- **Your assignment**
From the line that holds "Where should I click to: Click" down to the last line of the listing below, reproduce each line exactly and nothing more, omitting pictures.

- **Source material**
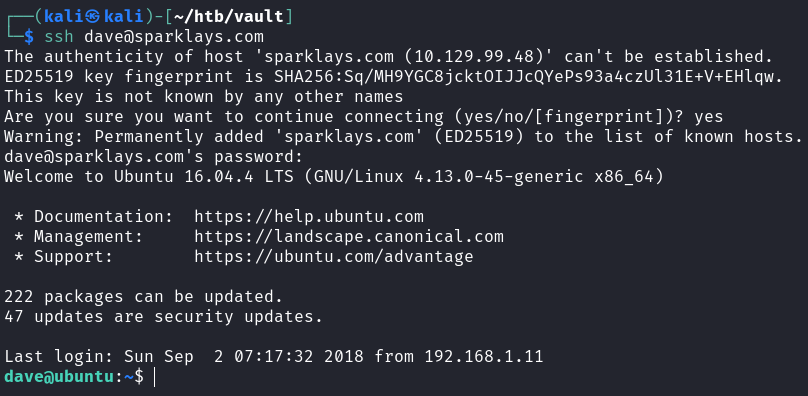Click the 'Warning: Permanently added' line
The height and width of the screenshot is (396, 808).
click(x=403, y=137)
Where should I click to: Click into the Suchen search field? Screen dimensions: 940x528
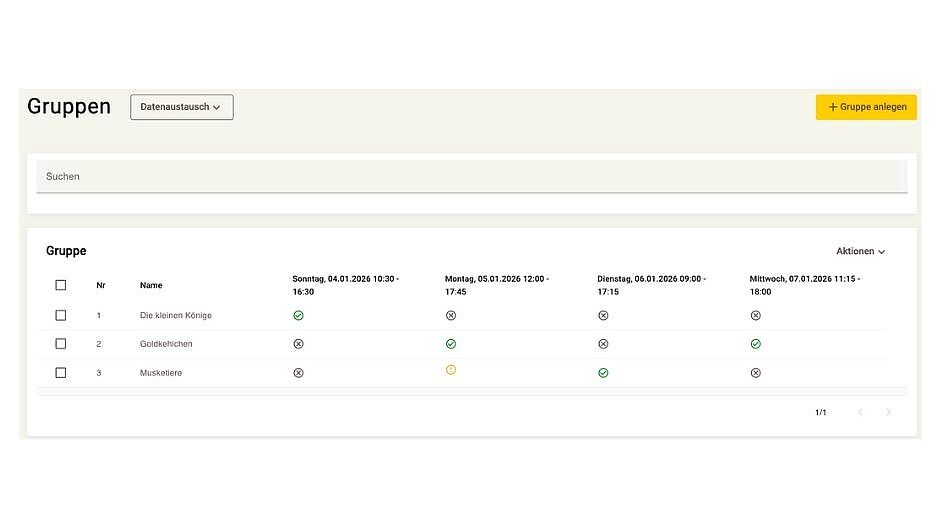[471, 177]
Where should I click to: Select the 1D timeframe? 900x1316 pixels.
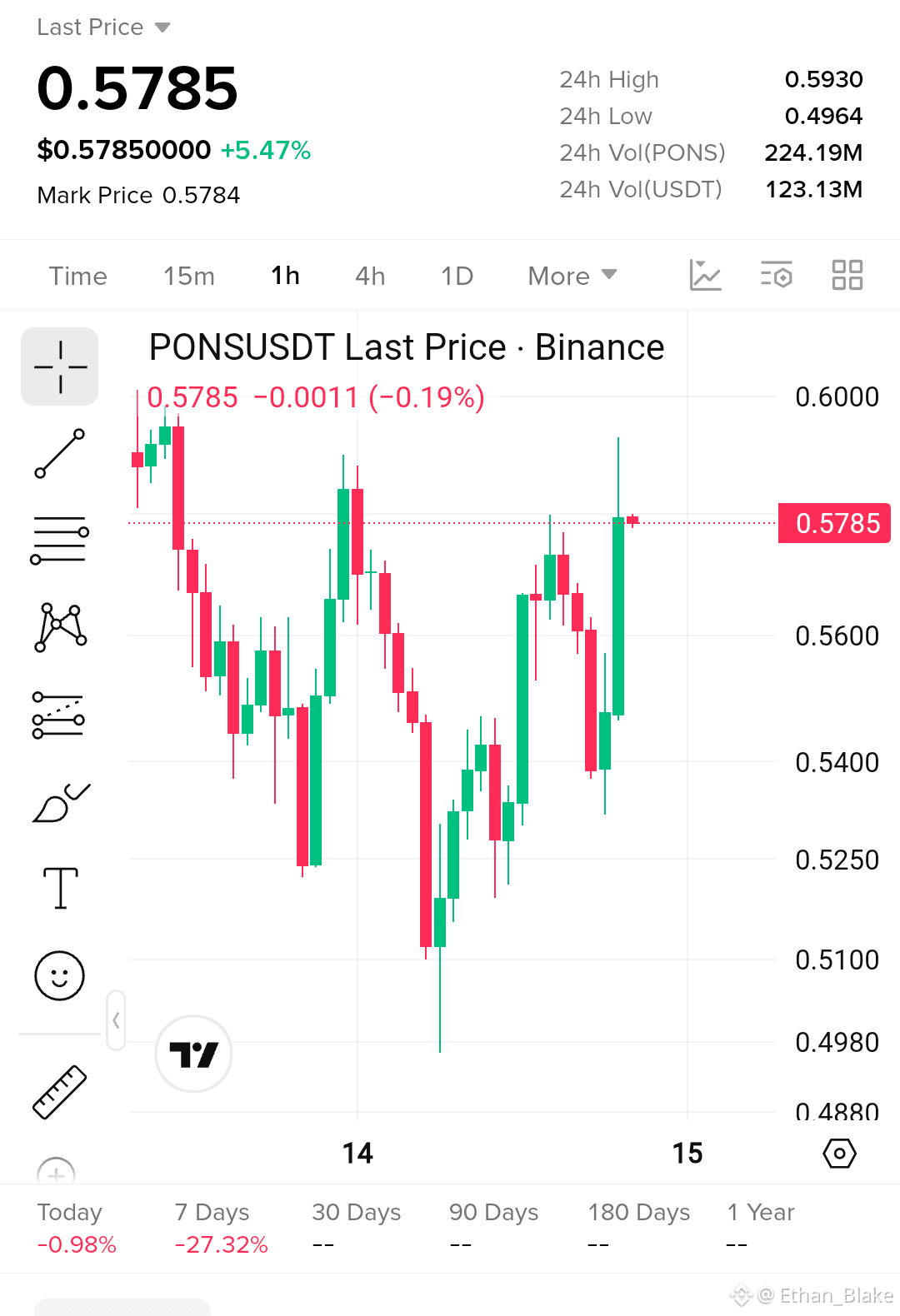(457, 276)
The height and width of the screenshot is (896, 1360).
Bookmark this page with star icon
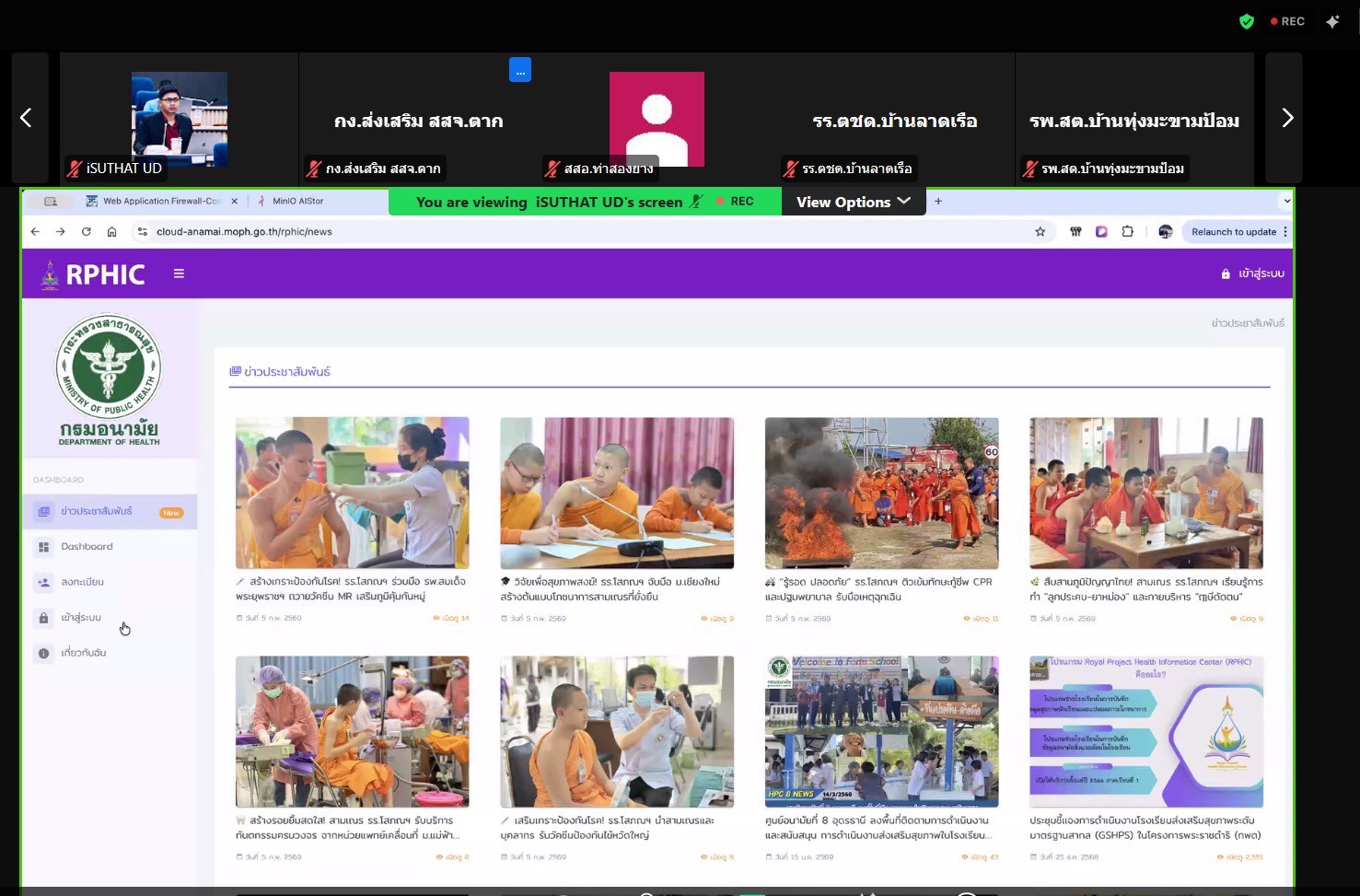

- **Result**
Where should I click to: Click into the Suchen search field? Screen dimensions: 940x528
[471, 177]
Where should I click to: Select the 1D timeframe? 900x1316 pixels.
(457, 276)
The height and width of the screenshot is (896, 1360).
Bookmark this page with star icon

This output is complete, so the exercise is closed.